### TEXTE FOURNI
********************

Numérique : Comment les startups tentent de moderniser les pratiques de la filière équine

Alors que le nouveau plan Ambition cheval vient tout juste d’être lancé par la région Auvergne Rhône-Alpes afin de donner un coup de pouce à la filière équestre, zoom sur un marché où les startups sont de plus en plus présentes. Elles tentent aussi de s'y frayer une place.
(Crédits : ML)

Epaulée désormais par la région Auvergne Rhône-Alpes à travers le plan Ambition Cheval dévoilé ce dimanche à Equita Lyon, l'ensemble de la filière équine s'ouvre à la transformation. Dans ce domaine, comme dans d'autres secteurs de l'économie moins connus par le grand public, des projets de startups émergent afin d'intégrer les nouvelles technologies au sein du quotidien des cavaliers et de leurs montures. Même si, sur ce marché souvent réputé comme traditionnel, les innovations se développent à petits pas.

C'est par exemple le cas de la pépite Arioneo, spécialisée dans les objets connectés liés à la performance et au bien-être des chevaux, qui, après avoir intégré l'accélérateur Synapse du groupe Boehringer Ingelheim, a enregistré, en septembre dernier, l'entrée au capital de plusieurs acteurs renommés des sports équestres - dont Kevin Staut et Patrice Delaveau. Ou encore la jeune pousse Equineledger, dédiée à la traçabilité des données équines, et qui, après avoir remporté le Prix Emergence du concours Equi'Défi d'Hippolia, avait signé en avril 2019 une collaboration avec le groupe informatique IBM, dans le cadre de ses projets liés au domaine de la blockchain.

En plus de l'arrivée de produits innovants sur le marché du textile, des soins et cosmétiques (Akhal, Jump your hair, etc) et des équipements du cheval, qui visent de meilleures performances techniques et des fonctions connectées (Arionéo, Equisense, etc), on observe depuis quelques années l'essor de nouvelles plateformes digitales, à l'image des sites de location de moyens de transports (Dadavroum, Horsicar) ou de covoiturage équin (Hippn'Go), de location de logements et écuries (Equimov), de la plateforme d'élevage collaboratif (My Horse Family), ou encore de location de matériel (Equipeer).

"Il existait de gros besoins sur du partage d'informations au sein de la filière, qui restait jusqu'ici très traditionnelle et fonctionnait beaucoup par le bouche-à-oreille", illustre Lory Gonzales, chargée de projet au sein de l'unique pôle de compétitivité de la filière équine, Hippolia (200 membres), basé en Normandie.

"Le fait que des startups introduisent notamment du digital a permis aux gens de plus échanger, mais aussi aux professionnels d'être plus rigoureux dans leurs activités, en offrant davantage de transparence", estime-t-elle.

********************

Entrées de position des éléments

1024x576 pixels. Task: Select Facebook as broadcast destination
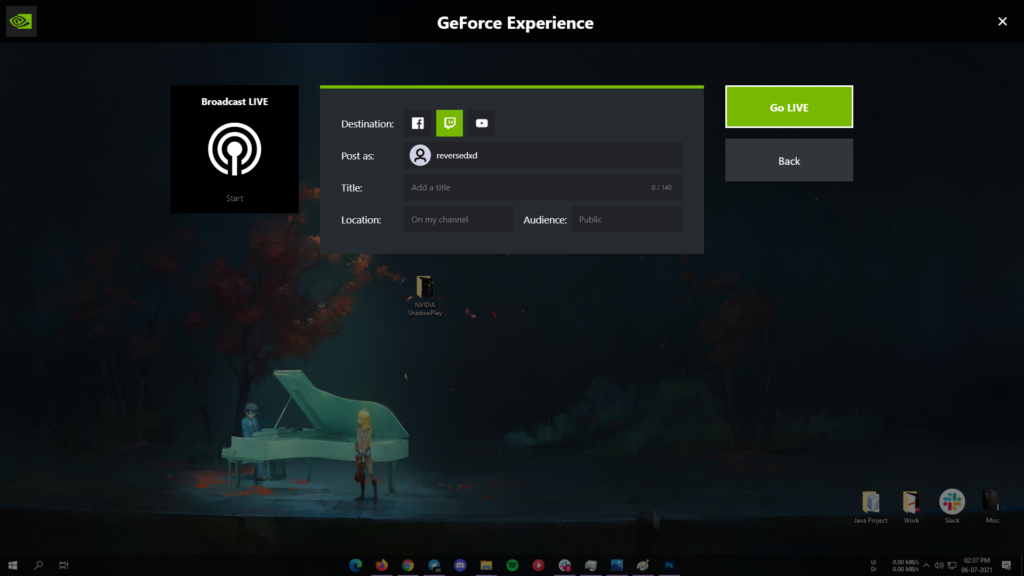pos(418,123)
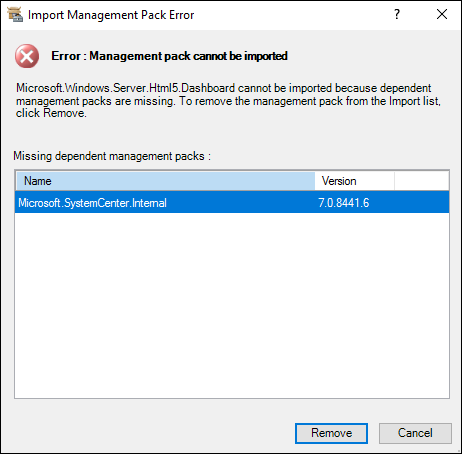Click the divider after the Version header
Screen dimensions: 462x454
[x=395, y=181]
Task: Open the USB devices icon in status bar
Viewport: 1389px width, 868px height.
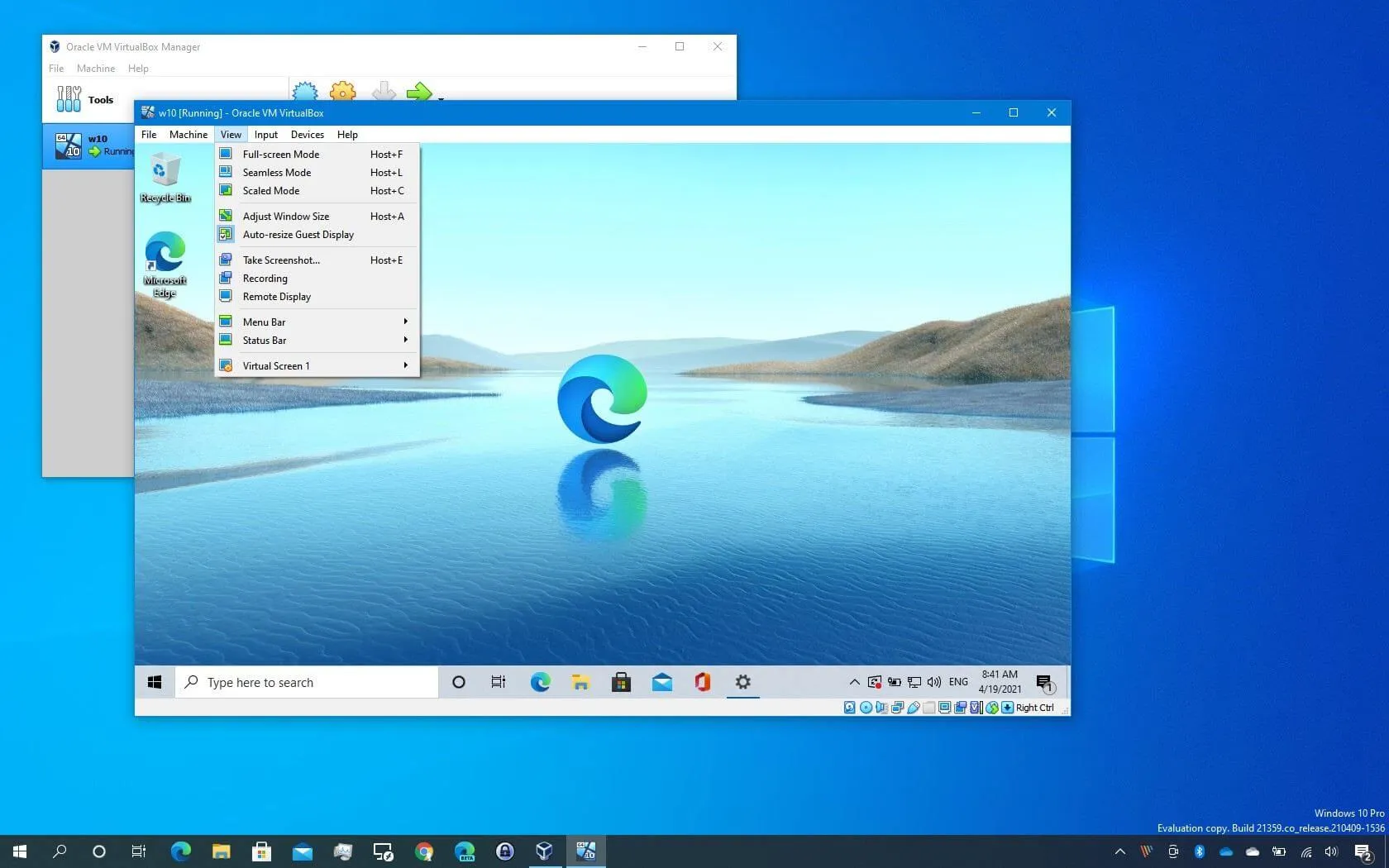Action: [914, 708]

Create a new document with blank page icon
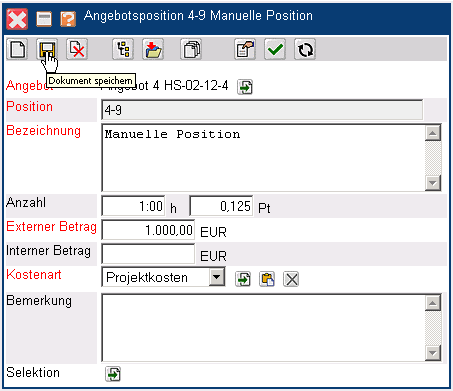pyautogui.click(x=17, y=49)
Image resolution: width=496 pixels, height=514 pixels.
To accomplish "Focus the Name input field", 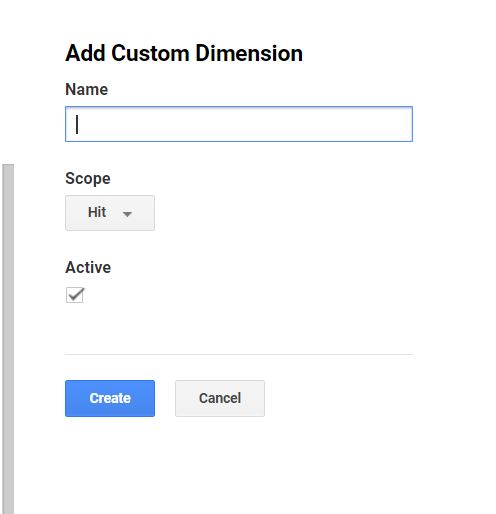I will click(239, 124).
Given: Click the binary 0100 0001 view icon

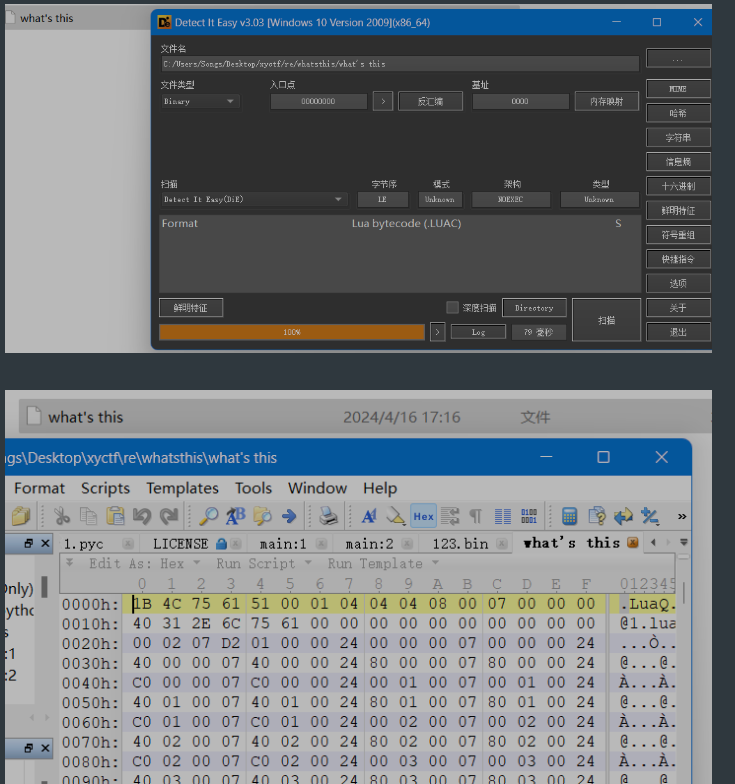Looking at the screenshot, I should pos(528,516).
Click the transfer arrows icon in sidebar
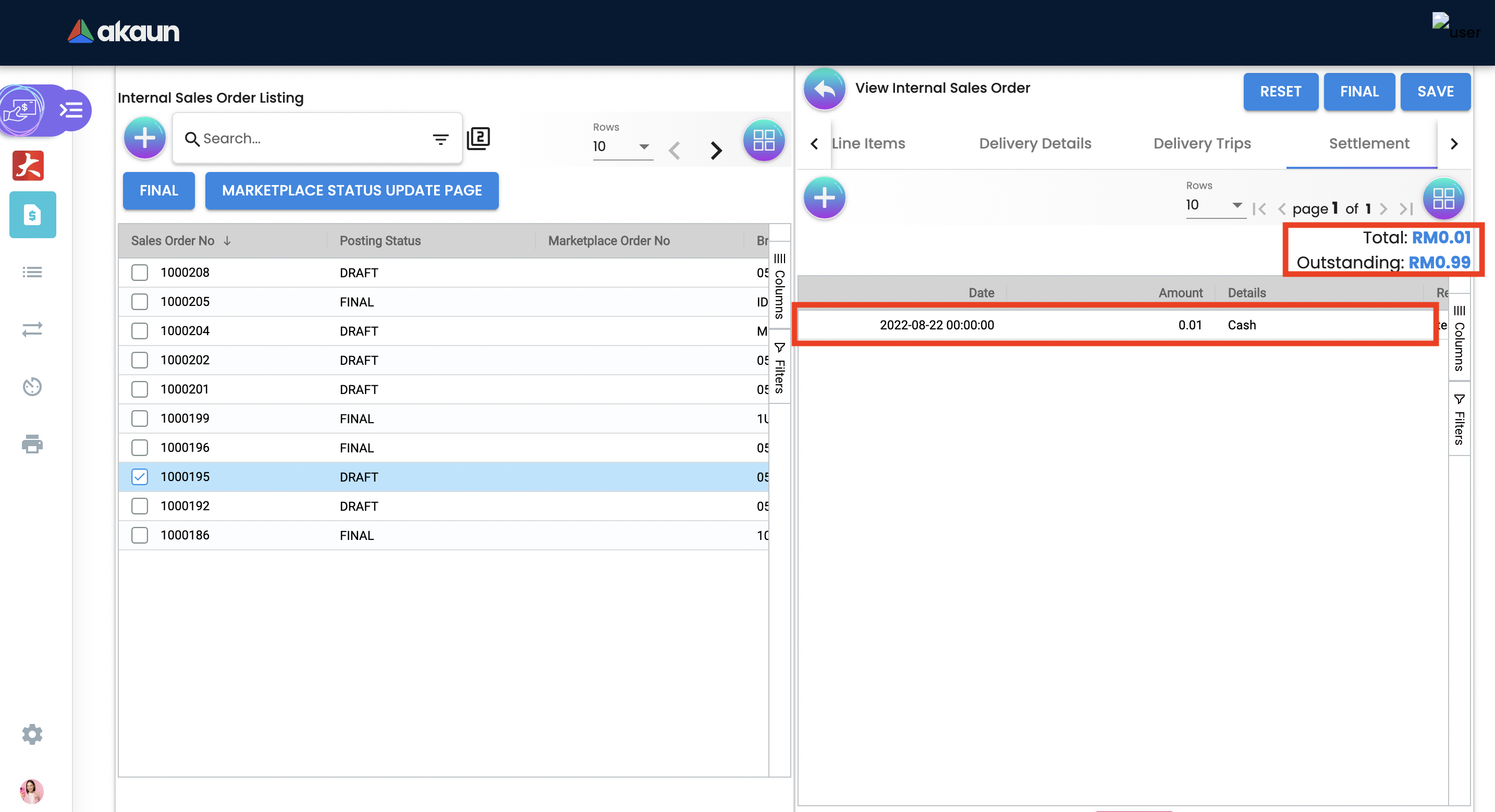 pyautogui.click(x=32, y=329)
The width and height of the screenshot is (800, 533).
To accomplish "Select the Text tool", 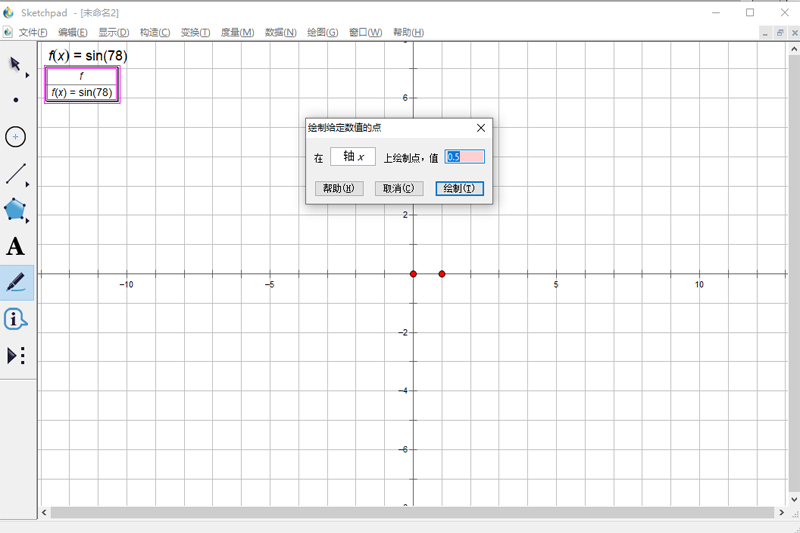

********************

### TRAVAIL DEMANDÉ
Recopiez à l'identique le passage de l'article sur les startups de la filière équine qui débute par les mots contenant "Epaulée désormais par" et s'achève sur "à petits pas.".

### SOLUTION COMPLÈTE
Epaulée désormais par la région Auvergne Rhône-Alpes à travers le plan Ambition Cheval dévoilé ce dimanche à Equita Lyon, l'ensemble de la filière équine s'ouvre à la transformation. Dans ce domaine, comme dans d'autres secteurs de l'économie moins connus par le grand public, des projets de startups émergent afin d'intégrer les nouvelles technologies au sein du quotidien des cavaliers et de leurs montures. Même si, sur ce marché souvent réputé comme traditionnel, les innovations se développent à petits pas.